New Study: This is the Best Time of Day to Work Out
I run about 3 miles a day, and I often think how nice it would be to venture out in the morning rather than the afternoon. I wake up at 3:30 and leave the house no later than 4. I’d have to get up by 2 to have a decent morning workout, so that’s not happening. That’s unfortunate for me, and others who have the same schedule. According to this new study, that would probably be the best thing to do.
My schedule is kind of unique, but if you’re an early riser too, here’s some good news. A recent study published in the medical journal Obesity has unveiled an intriguing fitness secret. If you work out in the morning it can lead to better weight loss results. This revelation comes after an analysis of health data and activity patterns involving more than 5,000 individuals in the United States.
The study focused on data from the US Center for Disease Control and Prevention’s National Health and Nutrition Examination Survey.
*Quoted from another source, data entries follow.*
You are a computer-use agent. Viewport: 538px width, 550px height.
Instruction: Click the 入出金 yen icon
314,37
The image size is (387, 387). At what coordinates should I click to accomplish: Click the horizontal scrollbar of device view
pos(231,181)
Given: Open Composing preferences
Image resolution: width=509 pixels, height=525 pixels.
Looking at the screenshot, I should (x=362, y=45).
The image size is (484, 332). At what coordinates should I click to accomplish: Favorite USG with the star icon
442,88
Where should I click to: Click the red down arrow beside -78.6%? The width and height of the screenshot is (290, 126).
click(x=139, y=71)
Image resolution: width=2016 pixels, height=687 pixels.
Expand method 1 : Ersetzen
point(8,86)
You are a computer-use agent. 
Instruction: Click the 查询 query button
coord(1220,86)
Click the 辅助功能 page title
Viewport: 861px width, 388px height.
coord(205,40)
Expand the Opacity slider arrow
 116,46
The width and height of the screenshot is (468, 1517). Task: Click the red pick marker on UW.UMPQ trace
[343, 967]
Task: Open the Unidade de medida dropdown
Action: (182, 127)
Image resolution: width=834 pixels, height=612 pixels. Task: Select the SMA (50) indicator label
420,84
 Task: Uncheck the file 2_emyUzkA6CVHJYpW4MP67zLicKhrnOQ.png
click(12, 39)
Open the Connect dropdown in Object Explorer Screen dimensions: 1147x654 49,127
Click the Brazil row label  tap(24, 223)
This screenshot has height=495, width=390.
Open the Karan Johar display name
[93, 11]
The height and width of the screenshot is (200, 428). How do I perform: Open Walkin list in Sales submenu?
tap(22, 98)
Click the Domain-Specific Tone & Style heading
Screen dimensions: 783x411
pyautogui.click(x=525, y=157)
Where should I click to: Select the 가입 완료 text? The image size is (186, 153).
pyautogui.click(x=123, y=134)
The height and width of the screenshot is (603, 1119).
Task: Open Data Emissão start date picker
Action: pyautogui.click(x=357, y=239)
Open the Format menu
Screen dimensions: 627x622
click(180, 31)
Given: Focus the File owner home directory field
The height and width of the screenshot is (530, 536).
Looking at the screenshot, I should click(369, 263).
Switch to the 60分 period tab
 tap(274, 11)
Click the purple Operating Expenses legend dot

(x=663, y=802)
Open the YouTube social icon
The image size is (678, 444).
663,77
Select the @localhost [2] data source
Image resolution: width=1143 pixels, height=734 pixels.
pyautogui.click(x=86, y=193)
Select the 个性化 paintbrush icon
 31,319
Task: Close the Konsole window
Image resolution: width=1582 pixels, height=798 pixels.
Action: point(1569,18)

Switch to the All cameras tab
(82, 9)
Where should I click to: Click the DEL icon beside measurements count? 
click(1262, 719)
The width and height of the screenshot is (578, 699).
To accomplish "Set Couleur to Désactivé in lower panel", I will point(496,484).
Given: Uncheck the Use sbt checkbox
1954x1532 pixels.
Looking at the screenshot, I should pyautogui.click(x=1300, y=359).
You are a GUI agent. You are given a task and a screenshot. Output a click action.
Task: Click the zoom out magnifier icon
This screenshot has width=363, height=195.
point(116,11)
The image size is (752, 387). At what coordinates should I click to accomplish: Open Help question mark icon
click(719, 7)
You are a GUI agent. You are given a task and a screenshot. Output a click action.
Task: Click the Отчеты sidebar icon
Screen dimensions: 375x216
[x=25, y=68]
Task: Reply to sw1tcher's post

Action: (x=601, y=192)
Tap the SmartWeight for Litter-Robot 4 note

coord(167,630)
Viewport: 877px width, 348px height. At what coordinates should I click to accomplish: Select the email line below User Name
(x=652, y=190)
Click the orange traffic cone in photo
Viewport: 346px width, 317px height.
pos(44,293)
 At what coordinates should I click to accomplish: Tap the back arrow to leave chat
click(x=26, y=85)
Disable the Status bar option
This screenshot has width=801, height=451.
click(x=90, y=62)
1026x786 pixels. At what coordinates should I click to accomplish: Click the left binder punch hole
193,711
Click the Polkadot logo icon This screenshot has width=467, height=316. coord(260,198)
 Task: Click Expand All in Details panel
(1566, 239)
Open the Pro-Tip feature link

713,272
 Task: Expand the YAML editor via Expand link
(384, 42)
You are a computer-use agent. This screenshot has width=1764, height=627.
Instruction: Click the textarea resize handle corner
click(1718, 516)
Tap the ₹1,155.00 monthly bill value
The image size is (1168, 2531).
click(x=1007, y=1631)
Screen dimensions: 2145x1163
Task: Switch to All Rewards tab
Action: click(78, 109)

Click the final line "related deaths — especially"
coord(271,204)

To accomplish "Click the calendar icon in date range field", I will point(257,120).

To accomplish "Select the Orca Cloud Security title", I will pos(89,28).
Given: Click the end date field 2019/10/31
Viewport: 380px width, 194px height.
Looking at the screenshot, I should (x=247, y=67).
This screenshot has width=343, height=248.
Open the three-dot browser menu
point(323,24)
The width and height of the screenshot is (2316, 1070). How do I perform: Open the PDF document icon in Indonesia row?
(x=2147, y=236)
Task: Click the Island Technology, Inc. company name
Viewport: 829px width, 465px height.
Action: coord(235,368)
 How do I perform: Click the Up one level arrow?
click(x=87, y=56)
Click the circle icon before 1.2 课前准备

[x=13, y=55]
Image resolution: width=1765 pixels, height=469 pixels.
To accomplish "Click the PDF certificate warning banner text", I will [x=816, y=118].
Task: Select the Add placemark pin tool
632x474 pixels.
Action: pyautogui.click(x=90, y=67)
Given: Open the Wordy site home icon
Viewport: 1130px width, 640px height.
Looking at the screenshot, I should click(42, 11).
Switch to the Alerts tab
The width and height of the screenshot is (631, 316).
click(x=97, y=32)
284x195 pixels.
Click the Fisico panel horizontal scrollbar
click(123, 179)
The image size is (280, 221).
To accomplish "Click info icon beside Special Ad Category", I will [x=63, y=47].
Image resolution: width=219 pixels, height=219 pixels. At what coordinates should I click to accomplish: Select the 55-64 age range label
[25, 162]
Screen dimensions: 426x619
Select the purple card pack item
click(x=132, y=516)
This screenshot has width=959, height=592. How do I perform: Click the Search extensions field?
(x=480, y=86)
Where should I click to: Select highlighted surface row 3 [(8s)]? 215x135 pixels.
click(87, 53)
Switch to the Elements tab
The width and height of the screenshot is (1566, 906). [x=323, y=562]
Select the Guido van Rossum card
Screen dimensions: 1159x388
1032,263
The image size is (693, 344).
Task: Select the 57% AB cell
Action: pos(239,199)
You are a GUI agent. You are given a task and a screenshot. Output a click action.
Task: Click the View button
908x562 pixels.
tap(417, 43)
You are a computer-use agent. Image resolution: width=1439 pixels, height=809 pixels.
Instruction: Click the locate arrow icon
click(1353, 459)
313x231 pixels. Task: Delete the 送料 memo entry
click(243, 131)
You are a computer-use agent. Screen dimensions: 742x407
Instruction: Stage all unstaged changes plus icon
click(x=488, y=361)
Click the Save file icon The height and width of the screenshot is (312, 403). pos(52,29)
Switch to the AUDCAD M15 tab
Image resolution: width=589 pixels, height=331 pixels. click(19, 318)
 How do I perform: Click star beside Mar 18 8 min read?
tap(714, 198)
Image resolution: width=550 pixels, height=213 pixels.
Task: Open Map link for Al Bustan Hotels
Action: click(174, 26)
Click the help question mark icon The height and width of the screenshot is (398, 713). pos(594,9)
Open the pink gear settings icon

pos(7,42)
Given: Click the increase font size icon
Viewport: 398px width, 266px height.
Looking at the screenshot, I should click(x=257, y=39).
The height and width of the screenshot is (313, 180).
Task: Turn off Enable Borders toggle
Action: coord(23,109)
The study was conducted during the period between 2003 and 2006. That’s when accelerometers, or activity trackers were introduced for data collection. Participants had their body mass index (BMI) and waist circumference measured before wearing activity trackers for over 10 hours daily, spanning four to seven days.
The findings were clear. Those whose exercise routine was in the morning, typically between 7 a.m. and 9 a.m., had lower BMIs and smaller waistlines compared to those whose routine was midday (9 a.m. to 4 p.m.) or evening (5 p.m. to 8 p.m.). Morning exercisers averaged a BMI of 27.5, while their midday and evening counterparts averaged 28.3.
They were surprised to learn that the results remained consistent across all demographics, including sex, ethnicity, education, tobacco use, and alcohol consumption. So, it seems that when it comes to fitness, the early bird truly does get the worm, or in this case, the slimmer waistline.